■ **Exercise aim**:
Nothing but the lines from the start of the records below through the line that has "You are a computer-use agent. This" should appear, each exactly as given.

Top of Dataset content

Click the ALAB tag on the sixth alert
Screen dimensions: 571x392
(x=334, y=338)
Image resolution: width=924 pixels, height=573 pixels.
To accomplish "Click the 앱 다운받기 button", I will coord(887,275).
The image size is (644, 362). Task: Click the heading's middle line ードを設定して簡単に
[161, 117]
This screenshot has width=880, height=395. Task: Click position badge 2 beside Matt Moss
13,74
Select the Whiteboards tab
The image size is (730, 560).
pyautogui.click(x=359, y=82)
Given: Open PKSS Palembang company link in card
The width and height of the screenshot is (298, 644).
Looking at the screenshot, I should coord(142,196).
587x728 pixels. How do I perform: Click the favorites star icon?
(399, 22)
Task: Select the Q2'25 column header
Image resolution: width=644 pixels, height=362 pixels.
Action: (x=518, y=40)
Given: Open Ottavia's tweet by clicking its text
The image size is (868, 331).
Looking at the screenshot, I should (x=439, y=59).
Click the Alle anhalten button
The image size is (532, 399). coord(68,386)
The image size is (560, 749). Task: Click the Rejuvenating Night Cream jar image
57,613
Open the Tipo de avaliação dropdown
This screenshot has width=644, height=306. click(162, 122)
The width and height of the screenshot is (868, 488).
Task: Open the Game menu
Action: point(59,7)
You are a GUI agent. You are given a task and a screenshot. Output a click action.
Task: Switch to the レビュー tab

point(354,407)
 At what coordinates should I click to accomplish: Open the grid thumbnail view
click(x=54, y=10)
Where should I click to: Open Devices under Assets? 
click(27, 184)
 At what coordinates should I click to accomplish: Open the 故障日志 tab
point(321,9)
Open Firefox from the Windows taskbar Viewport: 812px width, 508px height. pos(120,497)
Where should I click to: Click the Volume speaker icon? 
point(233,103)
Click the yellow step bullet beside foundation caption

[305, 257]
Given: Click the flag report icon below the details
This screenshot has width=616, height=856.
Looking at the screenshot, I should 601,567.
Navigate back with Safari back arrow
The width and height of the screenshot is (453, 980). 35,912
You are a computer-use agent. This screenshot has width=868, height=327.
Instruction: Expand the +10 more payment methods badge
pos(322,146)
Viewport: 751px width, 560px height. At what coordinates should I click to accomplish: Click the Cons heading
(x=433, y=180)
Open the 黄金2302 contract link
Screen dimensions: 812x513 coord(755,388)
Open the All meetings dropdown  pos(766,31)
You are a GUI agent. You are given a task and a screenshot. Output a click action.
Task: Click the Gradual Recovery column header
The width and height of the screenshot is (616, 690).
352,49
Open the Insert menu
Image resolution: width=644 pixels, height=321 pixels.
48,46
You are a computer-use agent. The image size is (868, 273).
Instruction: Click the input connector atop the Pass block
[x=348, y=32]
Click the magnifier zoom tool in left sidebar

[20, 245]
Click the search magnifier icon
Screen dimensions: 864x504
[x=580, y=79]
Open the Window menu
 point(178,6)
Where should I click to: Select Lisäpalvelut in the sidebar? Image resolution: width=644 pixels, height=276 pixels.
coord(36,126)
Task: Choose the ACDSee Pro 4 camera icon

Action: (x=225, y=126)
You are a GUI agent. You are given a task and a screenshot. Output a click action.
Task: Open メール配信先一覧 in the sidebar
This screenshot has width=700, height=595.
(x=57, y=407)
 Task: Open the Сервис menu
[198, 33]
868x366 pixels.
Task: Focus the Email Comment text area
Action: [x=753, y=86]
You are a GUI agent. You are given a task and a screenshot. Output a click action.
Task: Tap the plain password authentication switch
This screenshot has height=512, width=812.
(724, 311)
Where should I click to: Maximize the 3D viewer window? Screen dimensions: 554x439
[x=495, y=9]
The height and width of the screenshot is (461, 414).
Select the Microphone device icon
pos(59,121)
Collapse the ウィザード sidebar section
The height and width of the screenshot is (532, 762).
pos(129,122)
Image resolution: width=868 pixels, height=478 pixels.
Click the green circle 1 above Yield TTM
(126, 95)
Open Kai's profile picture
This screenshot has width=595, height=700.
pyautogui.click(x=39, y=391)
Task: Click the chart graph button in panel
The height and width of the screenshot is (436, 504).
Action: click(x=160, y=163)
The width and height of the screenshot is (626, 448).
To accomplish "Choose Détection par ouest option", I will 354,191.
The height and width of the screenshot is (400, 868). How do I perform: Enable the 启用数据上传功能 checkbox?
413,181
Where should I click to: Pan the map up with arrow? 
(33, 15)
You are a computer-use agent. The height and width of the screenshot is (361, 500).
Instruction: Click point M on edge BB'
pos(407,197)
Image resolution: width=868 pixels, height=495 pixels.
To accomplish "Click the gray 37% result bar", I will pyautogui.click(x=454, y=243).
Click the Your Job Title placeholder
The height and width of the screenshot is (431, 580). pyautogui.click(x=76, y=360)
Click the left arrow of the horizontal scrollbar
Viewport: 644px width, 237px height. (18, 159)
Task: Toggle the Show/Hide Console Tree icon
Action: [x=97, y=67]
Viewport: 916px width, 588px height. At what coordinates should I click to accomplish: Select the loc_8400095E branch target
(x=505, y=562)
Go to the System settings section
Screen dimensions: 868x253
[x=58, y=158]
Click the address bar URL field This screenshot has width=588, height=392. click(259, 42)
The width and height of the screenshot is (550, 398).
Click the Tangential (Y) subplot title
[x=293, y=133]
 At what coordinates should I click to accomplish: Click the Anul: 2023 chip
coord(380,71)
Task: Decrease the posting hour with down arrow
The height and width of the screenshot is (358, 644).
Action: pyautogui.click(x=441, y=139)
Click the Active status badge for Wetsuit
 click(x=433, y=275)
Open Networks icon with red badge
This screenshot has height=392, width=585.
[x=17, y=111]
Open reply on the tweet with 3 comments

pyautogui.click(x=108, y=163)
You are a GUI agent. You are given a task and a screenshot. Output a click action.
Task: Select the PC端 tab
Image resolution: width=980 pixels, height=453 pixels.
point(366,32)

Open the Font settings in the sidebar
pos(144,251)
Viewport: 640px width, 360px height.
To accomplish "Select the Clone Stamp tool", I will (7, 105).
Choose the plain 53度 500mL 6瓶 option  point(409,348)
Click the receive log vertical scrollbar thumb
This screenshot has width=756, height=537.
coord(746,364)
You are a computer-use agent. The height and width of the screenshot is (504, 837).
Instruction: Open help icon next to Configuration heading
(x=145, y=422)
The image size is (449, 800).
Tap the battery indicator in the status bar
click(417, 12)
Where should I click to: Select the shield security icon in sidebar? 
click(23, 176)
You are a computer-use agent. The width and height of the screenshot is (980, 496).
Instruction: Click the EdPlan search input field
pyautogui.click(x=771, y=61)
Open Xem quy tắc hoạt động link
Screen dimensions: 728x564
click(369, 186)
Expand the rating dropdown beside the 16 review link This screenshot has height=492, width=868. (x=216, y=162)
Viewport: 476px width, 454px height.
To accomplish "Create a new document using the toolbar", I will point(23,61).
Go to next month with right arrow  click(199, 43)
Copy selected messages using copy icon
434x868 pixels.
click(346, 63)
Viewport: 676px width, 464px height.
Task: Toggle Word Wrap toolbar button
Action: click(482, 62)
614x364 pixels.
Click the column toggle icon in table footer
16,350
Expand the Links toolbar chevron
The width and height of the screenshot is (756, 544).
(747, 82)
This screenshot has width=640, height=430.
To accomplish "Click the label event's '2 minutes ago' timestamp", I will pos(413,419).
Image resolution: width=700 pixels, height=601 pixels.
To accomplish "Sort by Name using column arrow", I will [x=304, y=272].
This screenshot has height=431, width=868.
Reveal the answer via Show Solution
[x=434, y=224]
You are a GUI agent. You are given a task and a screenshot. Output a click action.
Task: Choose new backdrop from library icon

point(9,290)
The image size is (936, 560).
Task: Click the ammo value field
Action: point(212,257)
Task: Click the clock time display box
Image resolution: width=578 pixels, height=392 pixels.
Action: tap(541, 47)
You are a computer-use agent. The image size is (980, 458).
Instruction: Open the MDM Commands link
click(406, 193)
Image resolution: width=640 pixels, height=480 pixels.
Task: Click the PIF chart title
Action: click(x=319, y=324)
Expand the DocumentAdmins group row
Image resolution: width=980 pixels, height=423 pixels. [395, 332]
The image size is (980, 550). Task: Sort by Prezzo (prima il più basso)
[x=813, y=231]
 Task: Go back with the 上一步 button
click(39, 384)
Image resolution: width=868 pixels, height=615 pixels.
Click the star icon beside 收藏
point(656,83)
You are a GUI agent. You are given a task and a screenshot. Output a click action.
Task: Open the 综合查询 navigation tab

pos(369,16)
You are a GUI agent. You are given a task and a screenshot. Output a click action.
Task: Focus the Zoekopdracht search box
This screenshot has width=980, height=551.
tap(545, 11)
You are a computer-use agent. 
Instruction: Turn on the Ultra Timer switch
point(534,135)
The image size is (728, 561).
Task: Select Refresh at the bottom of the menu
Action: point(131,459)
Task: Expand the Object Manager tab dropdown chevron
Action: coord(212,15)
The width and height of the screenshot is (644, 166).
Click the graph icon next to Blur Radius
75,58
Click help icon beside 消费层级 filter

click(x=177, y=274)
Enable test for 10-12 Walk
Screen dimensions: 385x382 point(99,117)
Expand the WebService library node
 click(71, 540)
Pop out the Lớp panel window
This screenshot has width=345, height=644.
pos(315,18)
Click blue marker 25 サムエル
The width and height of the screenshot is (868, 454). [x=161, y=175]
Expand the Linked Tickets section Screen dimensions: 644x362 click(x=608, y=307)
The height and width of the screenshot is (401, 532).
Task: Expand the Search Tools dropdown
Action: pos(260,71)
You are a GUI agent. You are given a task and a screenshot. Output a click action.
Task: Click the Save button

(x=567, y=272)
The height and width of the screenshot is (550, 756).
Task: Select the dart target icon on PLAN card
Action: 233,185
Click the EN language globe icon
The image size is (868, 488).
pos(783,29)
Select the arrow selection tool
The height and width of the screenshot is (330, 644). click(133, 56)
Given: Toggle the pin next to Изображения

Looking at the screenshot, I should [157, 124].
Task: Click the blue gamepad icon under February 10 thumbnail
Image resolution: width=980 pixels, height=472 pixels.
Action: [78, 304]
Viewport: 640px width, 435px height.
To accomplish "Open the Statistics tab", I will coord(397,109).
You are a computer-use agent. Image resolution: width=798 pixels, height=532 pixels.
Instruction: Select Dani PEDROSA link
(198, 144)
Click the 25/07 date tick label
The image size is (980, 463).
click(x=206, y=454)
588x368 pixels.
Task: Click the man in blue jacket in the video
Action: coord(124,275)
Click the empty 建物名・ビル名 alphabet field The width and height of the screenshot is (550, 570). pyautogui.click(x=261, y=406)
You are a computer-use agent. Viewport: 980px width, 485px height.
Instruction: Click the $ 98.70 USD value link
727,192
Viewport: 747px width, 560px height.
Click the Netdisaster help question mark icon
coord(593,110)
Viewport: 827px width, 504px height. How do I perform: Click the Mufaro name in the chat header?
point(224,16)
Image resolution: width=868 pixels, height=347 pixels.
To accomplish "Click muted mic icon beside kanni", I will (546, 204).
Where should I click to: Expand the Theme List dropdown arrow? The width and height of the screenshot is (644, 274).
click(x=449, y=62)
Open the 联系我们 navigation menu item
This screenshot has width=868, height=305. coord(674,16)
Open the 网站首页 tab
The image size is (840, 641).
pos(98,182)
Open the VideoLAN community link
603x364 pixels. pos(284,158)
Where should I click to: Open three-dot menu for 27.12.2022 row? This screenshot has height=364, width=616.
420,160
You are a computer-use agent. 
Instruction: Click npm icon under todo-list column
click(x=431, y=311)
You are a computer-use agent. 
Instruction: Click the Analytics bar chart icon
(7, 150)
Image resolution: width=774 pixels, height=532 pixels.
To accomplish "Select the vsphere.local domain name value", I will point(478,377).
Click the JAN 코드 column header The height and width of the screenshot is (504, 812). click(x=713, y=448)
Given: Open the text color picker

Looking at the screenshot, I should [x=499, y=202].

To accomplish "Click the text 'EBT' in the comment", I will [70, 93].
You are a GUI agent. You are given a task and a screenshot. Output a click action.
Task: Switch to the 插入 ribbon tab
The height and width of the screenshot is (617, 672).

Bottom of Dataset content

■ **The answer**:
Click the ALAB tag on the sixth alert
Screen dimensions: 571x392
(x=334, y=338)
Image resolution: width=924 pixels, height=573 pixels.
To accomplish "Click the 앱 다운받기 button", I will coord(887,275).
The image size is (644, 362). Task: Click the heading's middle line ードを設定して簡単に
[161, 117]
This screenshot has width=880, height=395. Task: Click position badge 2 beside Matt Moss
13,74
Select the Whiteboards tab
The image size is (730, 560).
pyautogui.click(x=359, y=82)
Given: Open PKSS Palembang company link in card
The width and height of the screenshot is (298, 644).
Looking at the screenshot, I should coord(142,196).
587x728 pixels. How do I perform: Click the favorites star icon?
(399, 22)
Task: Select the Q2'25 column header
Image resolution: width=644 pixels, height=362 pixels.
Action: (x=518, y=40)
Given: Open Ottavia's tweet by clicking its text
The image size is (868, 331).
Looking at the screenshot, I should (x=439, y=59).
Click the Alle anhalten button
The image size is (532, 399). coord(68,386)
The image size is (560, 749). Task: Click the Rejuvenating Night Cream jar image
57,613
Open the Tipo de avaliação dropdown
This screenshot has width=644, height=306. click(162, 122)
The width and height of the screenshot is (868, 488).
Task: Open the Game menu
Action: point(59,7)
You are a GUI agent. You are given a task and a screenshot. Output a click action.
Task: Switch to the レビュー tab

point(354,407)
 At what coordinates should I click to accomplish: Open the grid thumbnail view
click(x=54, y=10)
Where should I click to: Open Devices under Assets? 
click(27, 184)
 At what coordinates should I click to accomplish: Open the 故障日志 tab
point(321,9)
Open Firefox from the Windows taskbar Viewport: 812px width, 508px height. pos(120,497)
Where should I click to: Click the Volume speaker icon? 
point(233,103)
Click the yellow step bullet beside foundation caption

[305, 257]
Given: Click the flag report icon below the details
This screenshot has width=616, height=856.
Looking at the screenshot, I should 601,567.
Navigate back with Safari back arrow
The width and height of the screenshot is (453, 980). 35,912
You are a computer-use agent. This screenshot has width=868, height=327.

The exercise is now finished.